----- Available records -----

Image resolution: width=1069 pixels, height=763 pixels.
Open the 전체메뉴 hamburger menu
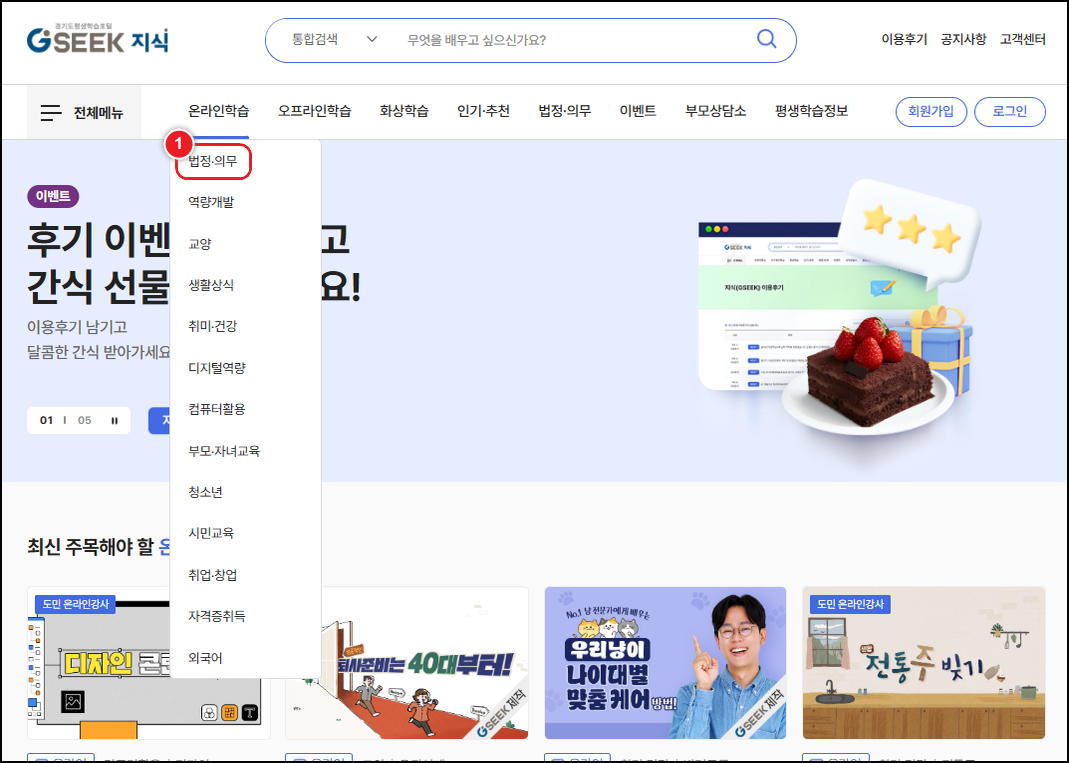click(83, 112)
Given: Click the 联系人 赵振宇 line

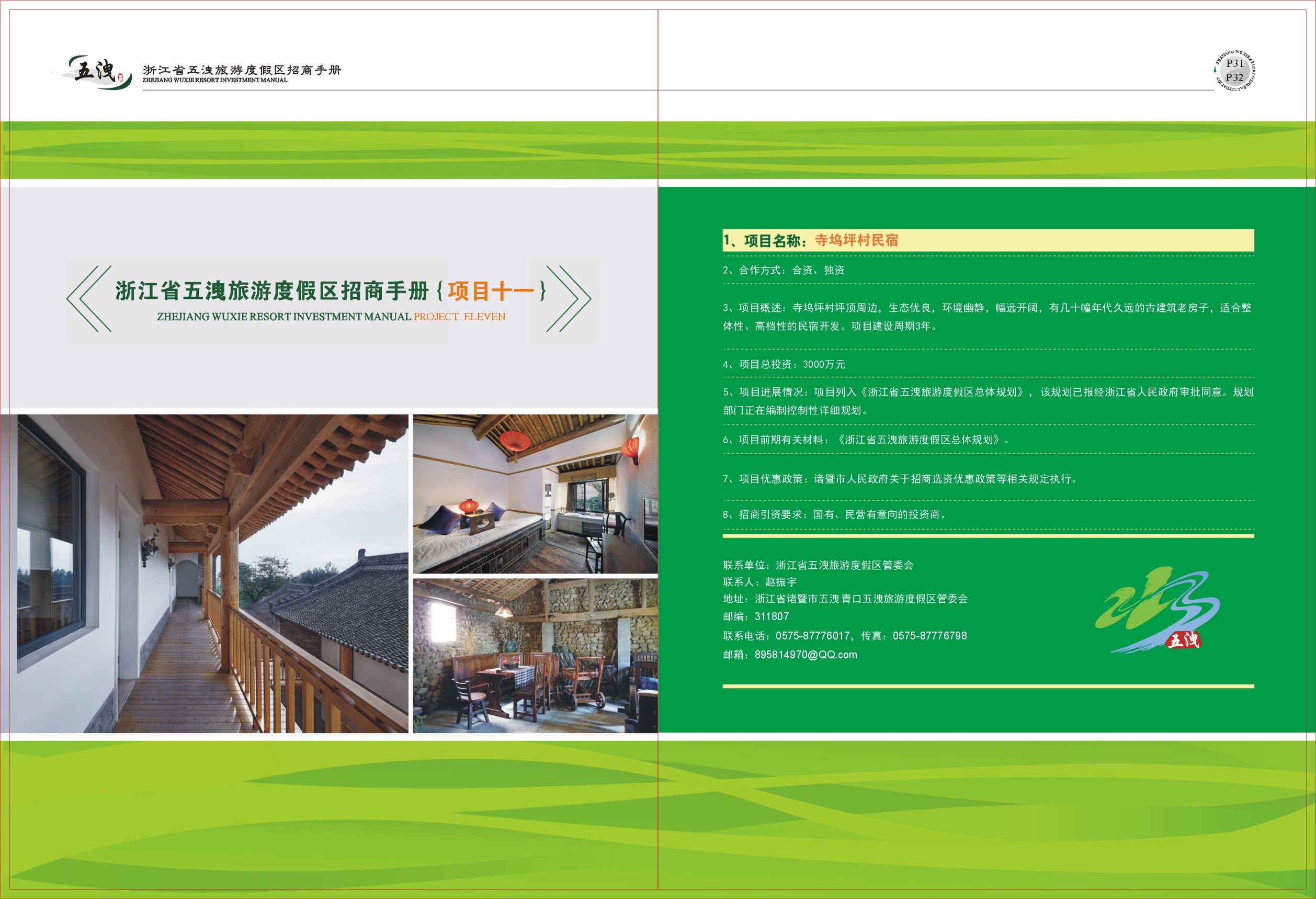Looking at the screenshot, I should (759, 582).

-----

*Challenge*. Recast every line of the material above as a JSON list of strings, one string per line and no blank lines. Leave the pictures out.

*Written solution*.
[
  "Image resolution: width=1069 pixels, height=763 pixels.",
  "Open the 전체메뉴 hamburger menu",
  "click(83, 112)",
  "Given: Click the 联系人 赵振宇 line",
  "Looking at the screenshot, I should (759, 582)."
]